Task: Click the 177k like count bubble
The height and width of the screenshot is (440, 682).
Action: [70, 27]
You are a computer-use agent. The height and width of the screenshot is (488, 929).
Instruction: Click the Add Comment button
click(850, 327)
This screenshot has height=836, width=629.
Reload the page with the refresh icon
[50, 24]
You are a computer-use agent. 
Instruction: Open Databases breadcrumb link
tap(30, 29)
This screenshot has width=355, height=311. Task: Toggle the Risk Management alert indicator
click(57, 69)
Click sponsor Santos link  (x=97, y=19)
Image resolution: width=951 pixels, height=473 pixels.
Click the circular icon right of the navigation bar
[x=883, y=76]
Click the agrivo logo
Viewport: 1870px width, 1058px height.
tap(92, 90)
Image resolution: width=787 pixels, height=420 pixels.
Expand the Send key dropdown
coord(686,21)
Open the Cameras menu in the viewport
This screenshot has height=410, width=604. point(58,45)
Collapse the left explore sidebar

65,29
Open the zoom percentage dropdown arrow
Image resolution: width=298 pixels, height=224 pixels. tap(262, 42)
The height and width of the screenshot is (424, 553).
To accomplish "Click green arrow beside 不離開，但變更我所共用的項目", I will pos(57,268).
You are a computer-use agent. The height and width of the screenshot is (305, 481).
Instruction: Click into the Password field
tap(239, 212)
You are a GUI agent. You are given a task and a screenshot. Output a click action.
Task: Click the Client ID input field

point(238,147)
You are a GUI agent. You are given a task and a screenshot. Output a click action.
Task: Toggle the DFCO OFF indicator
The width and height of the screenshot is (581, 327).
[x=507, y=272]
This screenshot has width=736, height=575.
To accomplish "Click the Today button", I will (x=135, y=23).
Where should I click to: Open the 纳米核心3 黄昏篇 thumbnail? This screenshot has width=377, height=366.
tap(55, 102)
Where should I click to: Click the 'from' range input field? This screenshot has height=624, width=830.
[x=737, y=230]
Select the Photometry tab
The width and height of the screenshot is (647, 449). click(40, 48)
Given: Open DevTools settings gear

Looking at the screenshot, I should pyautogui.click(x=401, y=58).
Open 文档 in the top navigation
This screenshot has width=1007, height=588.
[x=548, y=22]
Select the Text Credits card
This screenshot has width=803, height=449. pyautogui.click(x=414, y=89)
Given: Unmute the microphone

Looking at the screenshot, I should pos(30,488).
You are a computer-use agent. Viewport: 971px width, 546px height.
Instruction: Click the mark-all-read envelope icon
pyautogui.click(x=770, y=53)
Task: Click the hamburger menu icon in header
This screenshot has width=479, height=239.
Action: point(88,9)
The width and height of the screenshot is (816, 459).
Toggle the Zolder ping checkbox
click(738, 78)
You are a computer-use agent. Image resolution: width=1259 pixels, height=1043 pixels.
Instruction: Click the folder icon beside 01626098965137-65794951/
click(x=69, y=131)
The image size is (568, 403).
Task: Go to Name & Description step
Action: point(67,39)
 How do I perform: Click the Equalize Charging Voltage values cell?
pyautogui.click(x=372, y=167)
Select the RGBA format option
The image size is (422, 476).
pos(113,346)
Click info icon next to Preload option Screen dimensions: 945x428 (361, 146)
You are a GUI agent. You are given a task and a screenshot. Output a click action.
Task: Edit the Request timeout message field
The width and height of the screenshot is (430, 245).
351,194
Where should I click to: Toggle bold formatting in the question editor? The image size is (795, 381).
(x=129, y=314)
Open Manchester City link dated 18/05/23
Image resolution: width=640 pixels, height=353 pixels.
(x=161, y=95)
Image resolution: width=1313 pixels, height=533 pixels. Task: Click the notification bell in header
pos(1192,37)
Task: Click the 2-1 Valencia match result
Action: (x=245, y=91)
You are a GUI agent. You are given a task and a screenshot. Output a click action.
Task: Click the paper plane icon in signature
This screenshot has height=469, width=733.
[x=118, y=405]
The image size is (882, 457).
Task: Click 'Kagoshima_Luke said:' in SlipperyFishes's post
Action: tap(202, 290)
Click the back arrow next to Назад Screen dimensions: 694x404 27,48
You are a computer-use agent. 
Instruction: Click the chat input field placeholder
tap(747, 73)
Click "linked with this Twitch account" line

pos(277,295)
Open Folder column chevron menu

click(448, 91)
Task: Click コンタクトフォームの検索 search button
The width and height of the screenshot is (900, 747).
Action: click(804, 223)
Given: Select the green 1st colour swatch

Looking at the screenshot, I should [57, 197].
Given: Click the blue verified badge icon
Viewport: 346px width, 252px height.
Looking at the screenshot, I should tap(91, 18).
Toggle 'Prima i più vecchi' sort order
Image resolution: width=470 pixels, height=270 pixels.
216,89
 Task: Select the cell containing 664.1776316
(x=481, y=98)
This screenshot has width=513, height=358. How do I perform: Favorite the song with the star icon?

[What you need to do] A complete, exact copy of the entries is required.

[Reply]
Task: Click the 177k like count bubble
The height and width of the screenshot is (440, 682).
Action: [70, 27]
You are a computer-use agent. The height and width of the screenshot is (488, 929).
Instruction: Click the Add Comment button
click(850, 327)
This screenshot has height=836, width=629.
Reload the page with the refresh icon
[50, 24]
You are a computer-use agent. 
Instruction: Open Databases breadcrumb link
tap(30, 29)
This screenshot has width=355, height=311. Task: Toggle the Risk Management alert indicator
click(57, 69)
Click sponsor Santos link  (x=97, y=19)
Image resolution: width=951 pixels, height=473 pixels.
Click the circular icon right of the navigation bar
[x=883, y=76]
Click the agrivo logo
Viewport: 1870px width, 1058px height.
tap(92, 90)
Image resolution: width=787 pixels, height=420 pixels.
Expand the Send key dropdown
coord(686,21)
Open the Cameras menu in the viewport
This screenshot has height=410, width=604. point(58,45)
Collapse the left explore sidebar

65,29
Open the zoom percentage dropdown arrow
Image resolution: width=298 pixels, height=224 pixels. tap(262, 42)
The height and width of the screenshot is (424, 553).
To accomplish "Click green arrow beside 不離開，但變更我所共用的項目", I will pos(57,268).
You are a computer-use agent. The height and width of the screenshot is (305, 481).
Instruction: Click into the Password field
tap(239, 212)
You are a GUI agent. You are given a task and a screenshot. Output a click action.
Task: Click the Client ID input field

point(238,147)
You are a GUI agent. You are given a task and a screenshot. Output a click action.
Task: Toggle the DFCO OFF indicator
The width and height of the screenshot is (581, 327).
[x=507, y=272]
This screenshot has width=736, height=575.
To accomplish "Click the Today button", I will (x=135, y=23).
Where should I click to: Open the 纳米核心3 黄昏篇 thumbnail? This screenshot has width=377, height=366.
tap(55, 102)
Where should I click to: Click the 'from' range input field? This screenshot has height=624, width=830.
[x=737, y=230]
Select the Photometry tab
The width and height of the screenshot is (647, 449). click(40, 48)
Given: Open DevTools settings gear

Looking at the screenshot, I should pyautogui.click(x=401, y=58).
Open 文档 in the top navigation
This screenshot has width=1007, height=588.
[x=548, y=22]
Select the Text Credits card
This screenshot has width=803, height=449. pyautogui.click(x=414, y=89)
Given: Unmute the microphone

Looking at the screenshot, I should pos(30,488).
You are a computer-use agent. Viewport: 971px width, 546px height.
Instruction: Click the mark-all-read envelope icon
pyautogui.click(x=770, y=53)
Task: Click the hamburger menu icon in header
This screenshot has width=479, height=239.
Action: point(88,9)
The width and height of the screenshot is (816, 459).
Toggle the Zolder ping checkbox
click(738, 78)
You are a computer-use agent. Image resolution: width=1259 pixels, height=1043 pixels.
Instruction: Click the folder icon beside 01626098965137-65794951/
click(x=69, y=131)
The image size is (568, 403).
Task: Go to Name & Description step
Action: point(67,39)
 How do I perform: Click the Equalize Charging Voltage values cell?
pyautogui.click(x=372, y=167)
Select the RGBA format option
The image size is (422, 476).
pos(113,346)
Click info icon next to Preload option Screen dimensions: 945x428 (361, 146)
You are a GUI agent. You are given a task and a screenshot. Output a click action.
Task: Edit the Request timeout message field
The width and height of the screenshot is (430, 245).
351,194
Where should I click to: Toggle bold formatting in the question editor? The image size is (795, 381).
(x=129, y=314)
Open Manchester City link dated 18/05/23
Image resolution: width=640 pixels, height=353 pixels.
(x=161, y=95)
Image resolution: width=1313 pixels, height=533 pixels. Task: Click the notification bell in header
pos(1192,37)
Task: Click the 2-1 Valencia match result
Action: (x=245, y=91)
You are a GUI agent. You are given a task and a screenshot. Output a click action.
Task: Click the paper plane icon in signature
This screenshot has height=469, width=733.
[x=118, y=405]
The image size is (882, 457).
Task: Click 'Kagoshima_Luke said:' in SlipperyFishes's post
Action: tap(202, 290)
Click the back arrow next to Назад Screen dimensions: 694x404 27,48
You are a computer-use agent. 
Instruction: Click the chat input field placeholder
tap(747, 73)
Click "linked with this Twitch account" line

pos(277,295)
Open Folder column chevron menu

click(448, 91)
Task: Click コンタクトフォームの検索 search button
The width and height of the screenshot is (900, 747).
Action: click(804, 223)
Given: Select the green 1st colour swatch

Looking at the screenshot, I should [57, 197].
Given: Click the blue verified badge icon
Viewport: 346px width, 252px height.
Looking at the screenshot, I should tap(91, 18).
Toggle 'Prima i più vecchi' sort order
Image resolution: width=470 pixels, height=270 pixels.
216,89
 Task: Select the cell containing 664.1776316
(x=481, y=98)
This screenshot has width=513, height=358. How do I perform: Favorite the song with the star icon?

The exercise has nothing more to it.